Are Chicago Homicides on a Historic Trajectory?
Nearly 100 people have been murdered already in 2016.
This year homicides in Chicago are off to a vicious start. And unless the blood thirst wanes the trend suggests 2016 may be one for the record books. Already, 95 murders have been registered since Jan. 1, according to statistics compiled by the Chicago Tribune. That’s a two-fold increase over last year, when 47 were killed. But when accounting for the total number of fatal and non-fatal shootings, the ratio is even worse. Chicago as of yesterday has seen a total of 420 shootings so far this year; in 2015 is was a comparatively low 193.

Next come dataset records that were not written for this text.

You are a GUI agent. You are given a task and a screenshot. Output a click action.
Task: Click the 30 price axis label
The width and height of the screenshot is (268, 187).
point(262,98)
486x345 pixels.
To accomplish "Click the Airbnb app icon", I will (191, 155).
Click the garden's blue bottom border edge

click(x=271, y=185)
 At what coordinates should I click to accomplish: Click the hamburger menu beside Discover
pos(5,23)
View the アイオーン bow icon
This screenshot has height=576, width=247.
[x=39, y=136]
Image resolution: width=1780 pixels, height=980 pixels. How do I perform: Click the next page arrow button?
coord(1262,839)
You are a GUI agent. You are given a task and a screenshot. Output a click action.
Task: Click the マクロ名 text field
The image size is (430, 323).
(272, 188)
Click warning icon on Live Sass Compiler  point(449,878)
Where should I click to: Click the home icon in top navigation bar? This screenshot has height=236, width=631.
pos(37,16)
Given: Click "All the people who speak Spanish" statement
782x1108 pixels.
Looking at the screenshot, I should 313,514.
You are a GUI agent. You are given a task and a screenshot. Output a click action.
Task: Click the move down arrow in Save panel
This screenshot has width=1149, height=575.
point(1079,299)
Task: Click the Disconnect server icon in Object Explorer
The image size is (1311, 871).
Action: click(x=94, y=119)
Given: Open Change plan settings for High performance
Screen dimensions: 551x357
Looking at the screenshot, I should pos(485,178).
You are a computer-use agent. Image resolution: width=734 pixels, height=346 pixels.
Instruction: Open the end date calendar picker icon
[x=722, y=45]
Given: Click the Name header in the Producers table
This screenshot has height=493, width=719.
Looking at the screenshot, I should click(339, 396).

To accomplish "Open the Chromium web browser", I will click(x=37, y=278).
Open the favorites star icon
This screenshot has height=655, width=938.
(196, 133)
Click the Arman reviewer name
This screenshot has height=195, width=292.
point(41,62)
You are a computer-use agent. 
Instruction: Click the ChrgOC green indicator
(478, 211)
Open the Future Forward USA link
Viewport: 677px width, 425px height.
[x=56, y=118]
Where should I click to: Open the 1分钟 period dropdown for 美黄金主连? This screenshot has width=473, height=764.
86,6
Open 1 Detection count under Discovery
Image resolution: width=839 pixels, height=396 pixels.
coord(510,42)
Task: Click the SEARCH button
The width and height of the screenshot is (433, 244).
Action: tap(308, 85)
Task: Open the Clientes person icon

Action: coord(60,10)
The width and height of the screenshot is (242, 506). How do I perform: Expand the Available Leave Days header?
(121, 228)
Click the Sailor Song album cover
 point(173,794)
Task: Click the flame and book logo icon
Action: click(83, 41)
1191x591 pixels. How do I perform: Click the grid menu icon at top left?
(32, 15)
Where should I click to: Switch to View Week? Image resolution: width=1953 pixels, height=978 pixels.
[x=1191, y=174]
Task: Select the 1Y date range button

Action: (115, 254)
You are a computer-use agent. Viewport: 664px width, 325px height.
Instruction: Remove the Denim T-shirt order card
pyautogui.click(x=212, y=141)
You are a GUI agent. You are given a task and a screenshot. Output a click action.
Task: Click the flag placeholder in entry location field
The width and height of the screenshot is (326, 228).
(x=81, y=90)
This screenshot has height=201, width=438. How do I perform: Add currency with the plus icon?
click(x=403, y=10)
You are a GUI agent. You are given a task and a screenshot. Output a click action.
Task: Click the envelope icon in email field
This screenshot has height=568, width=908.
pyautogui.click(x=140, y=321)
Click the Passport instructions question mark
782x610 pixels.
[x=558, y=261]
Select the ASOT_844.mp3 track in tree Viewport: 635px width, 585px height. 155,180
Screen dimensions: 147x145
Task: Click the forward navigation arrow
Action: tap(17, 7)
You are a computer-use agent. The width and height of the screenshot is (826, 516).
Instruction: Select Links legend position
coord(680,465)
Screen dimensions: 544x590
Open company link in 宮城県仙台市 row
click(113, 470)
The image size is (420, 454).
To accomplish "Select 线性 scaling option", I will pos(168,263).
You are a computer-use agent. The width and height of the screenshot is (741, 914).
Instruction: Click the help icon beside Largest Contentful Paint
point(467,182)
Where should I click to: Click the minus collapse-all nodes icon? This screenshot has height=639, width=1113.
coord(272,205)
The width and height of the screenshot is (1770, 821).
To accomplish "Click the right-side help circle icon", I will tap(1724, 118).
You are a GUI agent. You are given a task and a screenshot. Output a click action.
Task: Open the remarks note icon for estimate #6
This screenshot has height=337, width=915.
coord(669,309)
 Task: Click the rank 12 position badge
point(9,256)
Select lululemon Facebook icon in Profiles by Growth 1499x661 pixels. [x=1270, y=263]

Now let’s do some extrapolating and consider this: Chicago saw a total of 488 homicides last year. Assuming this year’s pace remains consistent — which, admittedly, is unlikely but it’s worth contemplating nonetheless — Chicago is currently on track to record 976 homicides. That figure would set a new benchmark. The city has recorded more than 800 annual homicides on 16 different occasions since 1928, four of which had over 900 — 1974 (970), 1991 (928), 1992 (943) and 1994 (931). And even though the pace may slow in the months ahead, we shouldn’t discount the possibility that more gruesome history may be in the offing (read Cause and (Ferguson) Effect.)
“Earlier this year, I took some steps that will make it harder for dangerous people … to buy a gun,” Barack Obama reminded governors this week. “But clearly, we’re gonna need to do more if we’re gonna keep innocent Americans safe. I have got to assume that all of you are just as tired as I am of seeing this stuff happen in your states. So that’s an area where we also need to partner and think about what we can do in a common-sense way, in a bipartisan way, without some of the ideological rhetoric that so often surrounds that issue.” For the record, those remarks were not directed at Chicago. Instead, Obama was responding to a tragic story from this past weekend in which a taxi driver indiscriminately killed six people over several hours in Kalamazoo, Michigan. Ninety-five people lie dead in less than eight weeks in Chicago. But more importantly to Obama, they don’t make for good political theater.